Data for review:
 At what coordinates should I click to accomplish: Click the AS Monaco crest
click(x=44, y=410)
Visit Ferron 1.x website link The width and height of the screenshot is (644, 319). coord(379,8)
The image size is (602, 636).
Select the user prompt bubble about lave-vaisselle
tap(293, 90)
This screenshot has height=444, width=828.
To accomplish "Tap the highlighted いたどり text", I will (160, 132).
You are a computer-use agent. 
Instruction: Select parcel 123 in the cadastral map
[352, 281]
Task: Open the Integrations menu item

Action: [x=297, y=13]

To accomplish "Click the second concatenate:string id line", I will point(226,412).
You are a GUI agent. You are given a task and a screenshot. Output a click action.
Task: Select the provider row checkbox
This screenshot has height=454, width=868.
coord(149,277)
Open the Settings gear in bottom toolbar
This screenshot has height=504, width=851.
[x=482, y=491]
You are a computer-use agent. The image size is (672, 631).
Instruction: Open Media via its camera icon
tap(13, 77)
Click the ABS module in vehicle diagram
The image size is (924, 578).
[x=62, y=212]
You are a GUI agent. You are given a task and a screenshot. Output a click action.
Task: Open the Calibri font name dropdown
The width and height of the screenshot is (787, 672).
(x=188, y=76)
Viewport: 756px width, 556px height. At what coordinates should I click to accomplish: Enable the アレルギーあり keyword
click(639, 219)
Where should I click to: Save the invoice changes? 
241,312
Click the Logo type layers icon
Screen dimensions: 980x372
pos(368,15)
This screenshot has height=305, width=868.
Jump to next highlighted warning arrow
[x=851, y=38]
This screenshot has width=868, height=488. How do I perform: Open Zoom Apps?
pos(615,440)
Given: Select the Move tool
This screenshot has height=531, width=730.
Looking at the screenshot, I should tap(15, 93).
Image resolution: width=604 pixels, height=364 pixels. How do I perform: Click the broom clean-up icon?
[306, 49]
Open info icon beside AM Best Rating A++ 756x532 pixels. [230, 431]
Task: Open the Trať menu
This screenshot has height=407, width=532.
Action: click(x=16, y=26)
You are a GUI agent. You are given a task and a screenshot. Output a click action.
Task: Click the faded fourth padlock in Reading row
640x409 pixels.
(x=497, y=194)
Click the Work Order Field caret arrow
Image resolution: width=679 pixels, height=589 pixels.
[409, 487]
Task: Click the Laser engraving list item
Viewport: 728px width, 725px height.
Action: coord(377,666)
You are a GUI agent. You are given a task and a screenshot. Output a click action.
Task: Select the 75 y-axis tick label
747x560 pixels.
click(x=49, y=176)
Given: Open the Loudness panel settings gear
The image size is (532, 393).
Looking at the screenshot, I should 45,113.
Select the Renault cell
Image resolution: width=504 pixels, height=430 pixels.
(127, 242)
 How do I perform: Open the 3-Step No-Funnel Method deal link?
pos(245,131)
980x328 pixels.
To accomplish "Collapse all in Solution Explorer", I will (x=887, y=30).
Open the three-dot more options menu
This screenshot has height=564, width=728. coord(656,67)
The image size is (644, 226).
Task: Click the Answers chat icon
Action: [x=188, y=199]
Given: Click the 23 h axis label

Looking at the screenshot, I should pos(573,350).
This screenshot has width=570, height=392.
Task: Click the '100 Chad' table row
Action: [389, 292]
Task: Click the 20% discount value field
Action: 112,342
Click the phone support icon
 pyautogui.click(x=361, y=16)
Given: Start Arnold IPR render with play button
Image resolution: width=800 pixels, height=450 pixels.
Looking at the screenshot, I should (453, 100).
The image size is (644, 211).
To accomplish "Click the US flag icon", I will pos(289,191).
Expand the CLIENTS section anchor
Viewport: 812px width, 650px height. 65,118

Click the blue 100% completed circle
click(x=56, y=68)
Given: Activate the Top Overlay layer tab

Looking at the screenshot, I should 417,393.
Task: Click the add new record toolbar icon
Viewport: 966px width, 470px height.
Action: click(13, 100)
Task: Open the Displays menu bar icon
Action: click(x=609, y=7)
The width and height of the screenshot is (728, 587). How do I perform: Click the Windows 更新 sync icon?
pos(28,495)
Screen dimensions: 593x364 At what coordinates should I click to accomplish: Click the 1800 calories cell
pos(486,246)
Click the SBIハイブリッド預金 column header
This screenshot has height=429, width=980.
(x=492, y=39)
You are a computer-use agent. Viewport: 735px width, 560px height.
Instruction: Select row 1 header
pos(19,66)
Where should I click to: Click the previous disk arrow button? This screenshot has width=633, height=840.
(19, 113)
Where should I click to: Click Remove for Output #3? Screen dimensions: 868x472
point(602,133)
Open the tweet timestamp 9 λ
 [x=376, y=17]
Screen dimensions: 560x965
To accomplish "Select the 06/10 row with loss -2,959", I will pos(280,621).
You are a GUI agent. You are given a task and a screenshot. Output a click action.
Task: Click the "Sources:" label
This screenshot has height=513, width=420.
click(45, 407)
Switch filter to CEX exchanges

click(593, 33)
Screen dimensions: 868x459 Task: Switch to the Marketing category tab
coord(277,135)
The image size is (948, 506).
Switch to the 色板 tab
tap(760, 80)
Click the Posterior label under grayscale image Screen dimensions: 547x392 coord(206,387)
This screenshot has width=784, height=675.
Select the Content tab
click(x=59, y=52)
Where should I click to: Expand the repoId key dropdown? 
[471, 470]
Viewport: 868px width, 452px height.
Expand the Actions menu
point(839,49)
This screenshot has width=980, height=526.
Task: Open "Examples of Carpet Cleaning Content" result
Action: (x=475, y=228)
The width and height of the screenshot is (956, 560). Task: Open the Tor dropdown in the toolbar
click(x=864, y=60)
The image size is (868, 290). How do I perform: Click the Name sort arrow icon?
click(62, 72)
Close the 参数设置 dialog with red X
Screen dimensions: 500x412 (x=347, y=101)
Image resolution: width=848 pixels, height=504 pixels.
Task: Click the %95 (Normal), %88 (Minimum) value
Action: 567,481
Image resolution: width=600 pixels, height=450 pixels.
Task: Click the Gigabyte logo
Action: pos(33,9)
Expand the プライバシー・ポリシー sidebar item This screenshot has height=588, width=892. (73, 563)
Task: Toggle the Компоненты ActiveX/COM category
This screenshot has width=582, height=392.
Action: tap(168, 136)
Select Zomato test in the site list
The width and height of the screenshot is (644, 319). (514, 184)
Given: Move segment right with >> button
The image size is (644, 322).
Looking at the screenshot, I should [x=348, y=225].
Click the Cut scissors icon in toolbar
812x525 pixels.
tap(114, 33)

Work item: Copy out every line above where "gear" is present.

Written solution:
Open the Settings gear in bottom toolbar
Given: Open the Loudness panel settings gear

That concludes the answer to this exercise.